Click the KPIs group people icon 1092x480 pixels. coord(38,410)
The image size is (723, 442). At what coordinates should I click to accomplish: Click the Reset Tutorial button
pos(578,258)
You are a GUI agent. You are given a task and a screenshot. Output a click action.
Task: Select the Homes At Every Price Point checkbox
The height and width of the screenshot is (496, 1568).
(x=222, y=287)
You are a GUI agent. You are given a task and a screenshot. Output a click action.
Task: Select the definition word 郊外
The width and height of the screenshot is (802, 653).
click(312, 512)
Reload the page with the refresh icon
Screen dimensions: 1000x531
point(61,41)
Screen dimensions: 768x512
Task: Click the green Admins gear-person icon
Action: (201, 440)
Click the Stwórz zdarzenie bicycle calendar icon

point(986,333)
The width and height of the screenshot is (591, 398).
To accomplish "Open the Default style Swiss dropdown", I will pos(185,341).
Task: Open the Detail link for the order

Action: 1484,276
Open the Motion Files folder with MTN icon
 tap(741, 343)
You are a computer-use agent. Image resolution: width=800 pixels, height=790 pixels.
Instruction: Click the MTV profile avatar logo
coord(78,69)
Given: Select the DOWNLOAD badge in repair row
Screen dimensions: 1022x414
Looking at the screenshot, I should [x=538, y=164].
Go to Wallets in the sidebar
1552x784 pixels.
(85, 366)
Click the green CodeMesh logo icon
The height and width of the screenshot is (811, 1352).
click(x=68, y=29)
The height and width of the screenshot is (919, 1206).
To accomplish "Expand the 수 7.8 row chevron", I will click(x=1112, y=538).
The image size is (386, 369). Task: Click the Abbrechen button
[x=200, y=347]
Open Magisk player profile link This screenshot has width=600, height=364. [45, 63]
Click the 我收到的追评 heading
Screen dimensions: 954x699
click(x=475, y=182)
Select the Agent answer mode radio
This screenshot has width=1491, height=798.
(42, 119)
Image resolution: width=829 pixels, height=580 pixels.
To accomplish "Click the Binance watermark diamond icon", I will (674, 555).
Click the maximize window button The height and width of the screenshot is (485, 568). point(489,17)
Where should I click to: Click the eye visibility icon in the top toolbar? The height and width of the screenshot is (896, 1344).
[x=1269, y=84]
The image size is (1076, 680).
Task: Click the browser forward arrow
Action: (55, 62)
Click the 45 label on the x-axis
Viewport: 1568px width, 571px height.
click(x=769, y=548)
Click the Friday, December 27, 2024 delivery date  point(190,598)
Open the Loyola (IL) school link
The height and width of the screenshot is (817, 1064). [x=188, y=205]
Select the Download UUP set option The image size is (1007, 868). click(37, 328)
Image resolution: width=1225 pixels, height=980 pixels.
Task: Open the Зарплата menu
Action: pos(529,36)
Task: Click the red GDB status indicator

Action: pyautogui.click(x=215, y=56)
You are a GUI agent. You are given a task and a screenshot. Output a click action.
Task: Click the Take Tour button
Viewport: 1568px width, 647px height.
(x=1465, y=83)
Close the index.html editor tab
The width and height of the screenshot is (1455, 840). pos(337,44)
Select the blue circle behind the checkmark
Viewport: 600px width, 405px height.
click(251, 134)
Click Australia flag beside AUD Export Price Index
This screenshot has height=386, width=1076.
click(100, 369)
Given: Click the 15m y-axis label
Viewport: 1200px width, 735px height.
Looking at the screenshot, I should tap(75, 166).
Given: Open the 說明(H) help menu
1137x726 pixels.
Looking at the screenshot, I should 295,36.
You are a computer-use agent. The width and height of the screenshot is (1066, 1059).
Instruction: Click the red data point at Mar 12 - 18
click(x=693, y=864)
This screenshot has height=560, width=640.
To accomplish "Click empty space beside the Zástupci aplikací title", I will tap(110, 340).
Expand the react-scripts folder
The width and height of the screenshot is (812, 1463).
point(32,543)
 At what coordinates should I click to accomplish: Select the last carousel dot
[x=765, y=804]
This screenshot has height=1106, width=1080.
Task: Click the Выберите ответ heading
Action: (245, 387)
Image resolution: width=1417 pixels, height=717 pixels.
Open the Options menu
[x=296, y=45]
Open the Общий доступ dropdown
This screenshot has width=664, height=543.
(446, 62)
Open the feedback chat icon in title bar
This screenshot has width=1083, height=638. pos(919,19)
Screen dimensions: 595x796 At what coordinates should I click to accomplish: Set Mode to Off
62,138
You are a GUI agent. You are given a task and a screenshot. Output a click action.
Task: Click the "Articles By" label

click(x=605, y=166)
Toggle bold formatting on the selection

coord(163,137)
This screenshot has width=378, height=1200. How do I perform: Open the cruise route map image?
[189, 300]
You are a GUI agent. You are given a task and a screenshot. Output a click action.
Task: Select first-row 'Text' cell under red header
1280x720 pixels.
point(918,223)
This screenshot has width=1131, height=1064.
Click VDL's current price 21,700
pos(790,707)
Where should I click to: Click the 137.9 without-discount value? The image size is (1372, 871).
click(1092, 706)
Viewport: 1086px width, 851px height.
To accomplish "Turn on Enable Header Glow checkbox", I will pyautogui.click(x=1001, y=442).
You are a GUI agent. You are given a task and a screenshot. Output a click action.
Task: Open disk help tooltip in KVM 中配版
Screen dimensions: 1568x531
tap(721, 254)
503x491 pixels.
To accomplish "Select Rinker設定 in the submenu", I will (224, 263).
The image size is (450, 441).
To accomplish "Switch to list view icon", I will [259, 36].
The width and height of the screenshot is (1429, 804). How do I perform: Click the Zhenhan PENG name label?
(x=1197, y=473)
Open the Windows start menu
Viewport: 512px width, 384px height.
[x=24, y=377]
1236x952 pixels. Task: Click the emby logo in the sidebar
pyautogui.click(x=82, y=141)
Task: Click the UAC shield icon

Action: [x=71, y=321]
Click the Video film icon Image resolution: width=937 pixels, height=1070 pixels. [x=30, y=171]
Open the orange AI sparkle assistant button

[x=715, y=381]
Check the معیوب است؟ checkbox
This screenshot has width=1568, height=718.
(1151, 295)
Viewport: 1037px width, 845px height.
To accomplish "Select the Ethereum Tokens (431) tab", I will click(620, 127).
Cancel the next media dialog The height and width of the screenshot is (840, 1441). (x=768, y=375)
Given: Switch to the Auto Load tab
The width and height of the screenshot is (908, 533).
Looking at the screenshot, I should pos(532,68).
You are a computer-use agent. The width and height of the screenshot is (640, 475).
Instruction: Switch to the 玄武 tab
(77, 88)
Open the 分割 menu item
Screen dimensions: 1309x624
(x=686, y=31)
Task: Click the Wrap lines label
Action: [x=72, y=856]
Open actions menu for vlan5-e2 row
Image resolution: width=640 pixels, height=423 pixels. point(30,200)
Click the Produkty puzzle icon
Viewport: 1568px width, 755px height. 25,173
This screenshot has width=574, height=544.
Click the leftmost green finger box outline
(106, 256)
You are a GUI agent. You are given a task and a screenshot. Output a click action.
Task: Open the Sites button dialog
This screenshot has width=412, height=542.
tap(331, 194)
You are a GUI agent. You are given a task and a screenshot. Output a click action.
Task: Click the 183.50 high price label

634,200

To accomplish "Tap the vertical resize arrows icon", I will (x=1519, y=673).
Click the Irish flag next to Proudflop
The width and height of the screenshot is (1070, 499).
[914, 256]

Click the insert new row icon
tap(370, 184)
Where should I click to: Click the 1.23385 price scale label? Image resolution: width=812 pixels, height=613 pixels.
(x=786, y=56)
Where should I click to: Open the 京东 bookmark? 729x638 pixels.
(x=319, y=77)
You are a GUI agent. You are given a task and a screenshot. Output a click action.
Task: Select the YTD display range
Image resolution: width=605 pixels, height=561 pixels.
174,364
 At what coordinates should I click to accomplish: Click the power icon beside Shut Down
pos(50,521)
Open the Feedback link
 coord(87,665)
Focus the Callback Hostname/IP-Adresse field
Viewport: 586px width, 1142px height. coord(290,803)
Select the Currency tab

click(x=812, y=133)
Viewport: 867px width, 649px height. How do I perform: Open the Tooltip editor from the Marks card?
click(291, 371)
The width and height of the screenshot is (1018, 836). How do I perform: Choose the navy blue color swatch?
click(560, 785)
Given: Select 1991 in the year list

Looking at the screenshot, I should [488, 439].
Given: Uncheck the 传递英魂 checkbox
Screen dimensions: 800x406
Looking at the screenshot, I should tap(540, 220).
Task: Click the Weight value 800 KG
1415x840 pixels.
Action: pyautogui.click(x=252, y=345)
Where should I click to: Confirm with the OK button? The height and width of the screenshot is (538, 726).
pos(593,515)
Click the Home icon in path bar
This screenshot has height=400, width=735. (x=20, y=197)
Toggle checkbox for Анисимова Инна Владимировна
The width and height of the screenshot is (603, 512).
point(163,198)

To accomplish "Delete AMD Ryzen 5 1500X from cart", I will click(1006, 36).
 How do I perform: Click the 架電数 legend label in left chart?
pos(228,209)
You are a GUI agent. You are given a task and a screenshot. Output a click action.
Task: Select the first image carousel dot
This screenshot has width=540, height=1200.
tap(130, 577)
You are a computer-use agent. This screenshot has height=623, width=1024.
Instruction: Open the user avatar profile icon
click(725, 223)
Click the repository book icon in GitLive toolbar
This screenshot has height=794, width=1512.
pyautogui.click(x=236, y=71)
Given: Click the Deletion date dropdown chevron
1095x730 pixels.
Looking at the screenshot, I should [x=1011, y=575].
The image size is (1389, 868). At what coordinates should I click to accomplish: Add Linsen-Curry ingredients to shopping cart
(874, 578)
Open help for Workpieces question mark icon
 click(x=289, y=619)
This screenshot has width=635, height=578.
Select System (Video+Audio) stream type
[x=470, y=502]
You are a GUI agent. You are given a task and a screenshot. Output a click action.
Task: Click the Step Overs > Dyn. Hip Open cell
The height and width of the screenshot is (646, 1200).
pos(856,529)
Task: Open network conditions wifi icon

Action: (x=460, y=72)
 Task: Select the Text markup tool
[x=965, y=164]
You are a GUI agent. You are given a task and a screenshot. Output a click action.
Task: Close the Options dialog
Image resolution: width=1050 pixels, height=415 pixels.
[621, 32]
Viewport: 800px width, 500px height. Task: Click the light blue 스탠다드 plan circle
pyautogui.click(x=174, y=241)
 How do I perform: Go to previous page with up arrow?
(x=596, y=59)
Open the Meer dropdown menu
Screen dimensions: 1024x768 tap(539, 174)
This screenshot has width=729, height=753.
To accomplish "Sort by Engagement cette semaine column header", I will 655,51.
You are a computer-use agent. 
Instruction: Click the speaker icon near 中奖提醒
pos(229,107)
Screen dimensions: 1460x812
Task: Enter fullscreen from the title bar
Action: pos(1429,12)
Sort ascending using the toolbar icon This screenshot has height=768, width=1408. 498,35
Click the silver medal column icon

····················

• Required work: What is needed is every line of the records above that contains the word "first".

• Exercise result:
Task: Select first-row 'Text' cell under red header
Task: Select the first image carousel dot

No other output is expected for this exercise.